Saturday, February 13, 2010

Giving up the ghost post

As I have noted earlier, I am going to be on sabbatical next semester. With my decision to take that leave came my resignation from my current administrative position. I was very pleased to step down from this position, as I feel that I have implemented important projects, initiated improvements in policy and process, and shepherded the program through some difficult and challenging times. The program is running well, and students are succeeding in record numbers. The program is ready for some new blood, and I believed that I am ready for a new challenge.

I applied for another administrative post in my university, to start after my sabbatical had ended, but alas, that was not to be. So, after the sabbatical, I will be returning to faculty.

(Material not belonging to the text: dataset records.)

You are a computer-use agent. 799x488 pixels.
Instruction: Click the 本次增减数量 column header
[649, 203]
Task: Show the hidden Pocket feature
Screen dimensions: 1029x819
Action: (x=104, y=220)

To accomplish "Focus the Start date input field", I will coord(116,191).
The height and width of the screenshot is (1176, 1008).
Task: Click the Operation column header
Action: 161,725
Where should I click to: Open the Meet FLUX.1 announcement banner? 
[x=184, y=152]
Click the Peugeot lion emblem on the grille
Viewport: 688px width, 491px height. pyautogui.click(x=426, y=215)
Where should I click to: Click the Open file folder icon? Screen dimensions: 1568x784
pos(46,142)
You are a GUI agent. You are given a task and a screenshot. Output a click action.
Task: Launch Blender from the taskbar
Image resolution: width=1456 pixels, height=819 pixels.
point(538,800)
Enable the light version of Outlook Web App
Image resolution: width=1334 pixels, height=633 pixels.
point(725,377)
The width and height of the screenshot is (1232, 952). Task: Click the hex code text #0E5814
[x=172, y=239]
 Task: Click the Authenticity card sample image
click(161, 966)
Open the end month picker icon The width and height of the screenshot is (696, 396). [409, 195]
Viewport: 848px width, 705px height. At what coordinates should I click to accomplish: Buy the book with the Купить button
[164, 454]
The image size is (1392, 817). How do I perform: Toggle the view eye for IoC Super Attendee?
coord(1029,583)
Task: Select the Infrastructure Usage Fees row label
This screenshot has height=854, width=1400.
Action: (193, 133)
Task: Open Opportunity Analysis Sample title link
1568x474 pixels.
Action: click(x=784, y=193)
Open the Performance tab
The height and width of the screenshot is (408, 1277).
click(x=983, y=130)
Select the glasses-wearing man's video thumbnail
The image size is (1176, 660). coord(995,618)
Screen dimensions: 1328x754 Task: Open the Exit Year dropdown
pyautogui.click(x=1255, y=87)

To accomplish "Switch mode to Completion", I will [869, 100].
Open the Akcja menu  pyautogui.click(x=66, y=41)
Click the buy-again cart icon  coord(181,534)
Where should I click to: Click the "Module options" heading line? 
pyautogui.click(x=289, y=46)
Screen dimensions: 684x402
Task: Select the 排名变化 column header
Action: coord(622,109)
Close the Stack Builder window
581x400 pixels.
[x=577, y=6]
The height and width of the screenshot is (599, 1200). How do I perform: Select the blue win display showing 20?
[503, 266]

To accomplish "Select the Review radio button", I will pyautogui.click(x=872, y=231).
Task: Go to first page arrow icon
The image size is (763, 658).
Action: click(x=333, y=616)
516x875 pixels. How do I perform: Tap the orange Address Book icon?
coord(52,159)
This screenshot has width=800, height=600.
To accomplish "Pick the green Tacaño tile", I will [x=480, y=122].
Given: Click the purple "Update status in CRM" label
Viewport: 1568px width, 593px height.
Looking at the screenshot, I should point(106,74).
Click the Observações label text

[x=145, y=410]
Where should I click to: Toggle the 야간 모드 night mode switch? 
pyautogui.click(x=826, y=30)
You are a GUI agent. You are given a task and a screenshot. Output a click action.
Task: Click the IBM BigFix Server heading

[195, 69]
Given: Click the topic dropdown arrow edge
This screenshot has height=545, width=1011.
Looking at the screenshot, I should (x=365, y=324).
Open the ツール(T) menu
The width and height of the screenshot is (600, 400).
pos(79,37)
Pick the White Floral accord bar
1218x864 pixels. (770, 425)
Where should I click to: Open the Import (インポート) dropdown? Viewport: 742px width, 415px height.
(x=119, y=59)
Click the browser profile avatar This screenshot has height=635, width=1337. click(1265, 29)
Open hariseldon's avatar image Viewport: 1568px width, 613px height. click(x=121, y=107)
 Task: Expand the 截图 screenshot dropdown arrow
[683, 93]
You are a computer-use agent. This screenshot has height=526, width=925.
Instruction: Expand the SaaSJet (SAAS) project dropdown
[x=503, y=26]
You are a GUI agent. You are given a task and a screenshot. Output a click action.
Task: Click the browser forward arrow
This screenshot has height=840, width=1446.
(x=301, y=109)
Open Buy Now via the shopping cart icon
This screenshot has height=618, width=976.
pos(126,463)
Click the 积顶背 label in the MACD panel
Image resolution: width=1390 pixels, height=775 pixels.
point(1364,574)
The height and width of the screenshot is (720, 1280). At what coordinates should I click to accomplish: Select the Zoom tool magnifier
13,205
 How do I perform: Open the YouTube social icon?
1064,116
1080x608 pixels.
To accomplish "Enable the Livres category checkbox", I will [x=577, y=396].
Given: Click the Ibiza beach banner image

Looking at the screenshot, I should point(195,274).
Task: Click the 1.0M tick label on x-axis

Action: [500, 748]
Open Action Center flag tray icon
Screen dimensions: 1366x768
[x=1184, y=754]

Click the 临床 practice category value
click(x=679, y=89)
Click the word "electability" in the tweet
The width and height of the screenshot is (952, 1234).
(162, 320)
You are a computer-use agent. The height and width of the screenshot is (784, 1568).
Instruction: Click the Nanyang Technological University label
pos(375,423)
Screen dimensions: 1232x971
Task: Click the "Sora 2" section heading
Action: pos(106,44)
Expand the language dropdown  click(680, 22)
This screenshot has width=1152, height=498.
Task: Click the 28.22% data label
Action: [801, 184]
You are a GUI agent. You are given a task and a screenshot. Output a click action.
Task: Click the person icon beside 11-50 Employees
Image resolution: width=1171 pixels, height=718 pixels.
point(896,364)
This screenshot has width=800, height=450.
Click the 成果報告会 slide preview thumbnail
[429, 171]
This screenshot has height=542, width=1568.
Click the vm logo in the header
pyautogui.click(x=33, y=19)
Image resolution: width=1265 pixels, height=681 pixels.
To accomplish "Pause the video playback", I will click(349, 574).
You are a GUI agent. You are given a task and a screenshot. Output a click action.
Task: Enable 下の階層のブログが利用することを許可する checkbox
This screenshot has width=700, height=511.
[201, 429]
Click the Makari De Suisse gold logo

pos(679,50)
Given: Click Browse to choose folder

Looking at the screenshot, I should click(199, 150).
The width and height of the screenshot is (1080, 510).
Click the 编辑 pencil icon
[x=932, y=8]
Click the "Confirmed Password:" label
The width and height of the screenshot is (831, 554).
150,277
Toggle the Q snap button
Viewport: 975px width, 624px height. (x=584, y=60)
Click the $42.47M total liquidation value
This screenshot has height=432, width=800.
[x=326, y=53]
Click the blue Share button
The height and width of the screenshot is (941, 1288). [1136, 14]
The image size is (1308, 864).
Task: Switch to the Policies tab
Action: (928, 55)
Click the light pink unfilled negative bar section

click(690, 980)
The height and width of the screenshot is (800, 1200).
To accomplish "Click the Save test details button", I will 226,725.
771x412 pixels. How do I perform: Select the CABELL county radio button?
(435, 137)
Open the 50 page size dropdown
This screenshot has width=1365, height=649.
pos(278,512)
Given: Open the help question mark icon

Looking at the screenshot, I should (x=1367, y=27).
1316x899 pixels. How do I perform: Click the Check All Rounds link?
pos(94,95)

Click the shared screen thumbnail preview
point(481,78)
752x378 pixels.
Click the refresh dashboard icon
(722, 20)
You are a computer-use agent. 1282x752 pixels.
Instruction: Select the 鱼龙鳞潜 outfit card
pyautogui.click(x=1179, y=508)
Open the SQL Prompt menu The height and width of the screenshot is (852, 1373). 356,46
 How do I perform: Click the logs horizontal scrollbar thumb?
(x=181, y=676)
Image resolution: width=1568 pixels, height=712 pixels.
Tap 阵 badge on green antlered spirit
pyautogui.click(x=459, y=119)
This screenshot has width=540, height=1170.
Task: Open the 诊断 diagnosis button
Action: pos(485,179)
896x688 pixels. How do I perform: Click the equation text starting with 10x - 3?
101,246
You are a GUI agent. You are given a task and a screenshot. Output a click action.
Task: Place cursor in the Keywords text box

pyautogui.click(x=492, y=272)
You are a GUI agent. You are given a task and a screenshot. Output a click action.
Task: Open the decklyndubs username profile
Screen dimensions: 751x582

Since resuming the faculty role was not really my plan, I was initially quite put out about my new fate. I realize that I am losing my chance to: (1) change things that need changing in the department, (2) create new opportunities for students and colleagues to succeed, and (3) gain additional administrative experience that will help me continue to move up to higher administrative posts. And with the pitiful job market and the prospect of an approved sabbatical on the horizon next year, I am not much inspired to look for a new job on another campus.

Therefore, I am having to rethink my approach to my job and my personal goals. It hasn't been easy, but I have found that a return to faculty can be exciting in many ways. Let me count them:

1. I can work at home again, accommodating my own preferred sleep schedule and accomplishing way more writing than I seem to be able to manage in my office. Before I took the administrative position, I worked at home 2-3 days a week. Once I took on the administrative role, I was in the office/on campus 4-5 days a week.

2. I will have amazing amounts of (meeting-) free time, especially as my committee calendar is cleared for the sabbatical. Of course, committee assignments and requests will resurface, but it will take time to pile up, I am sure. And all of the extra meetings I attended because of my administrative role will be gone! (Now, of course, "free time" really translates to time for work, but that sorta feels like free time to me. I know... it is sick, but true.)

3. I will not have to make the difficult calls regarding students and instructors. In my current job, I am the person who has to recommend that students delay graduation, leave the major, or leave the university; I also recommend which instructors teach which courses, and which instructors should not be asked to teach again. As you can imagine, it isn't much fun. At some point, I thought a large part of my administrative role was handing tissues to crying students. While these are important functions, I never enjoy giving someone bad news, and I am happy to let someone else do that for a while.

4. I can focus on my research and writing again. I was lucky enough to get some good research and writing done during my tenure as an administrator, but my productivity lagged far behind my prior record when I was only serving as a faculty member. Perhaps with the additional time and focus, I can accomplish enough in the next few years to get a promotion to full professor.

And I cannot help but recognize that becoming a full professor would allow me to apply for more senior positions in departmental, college, and central administration, which has always been my ultimate goal. So, while I am taking a small detour from my intended route, the journey hopefully leads to the same place.


Ink said...

What a great list! Excellent positive attitude. :)

Anonymous said...

Well, there are the thoughts of work...and then there is the reality of work.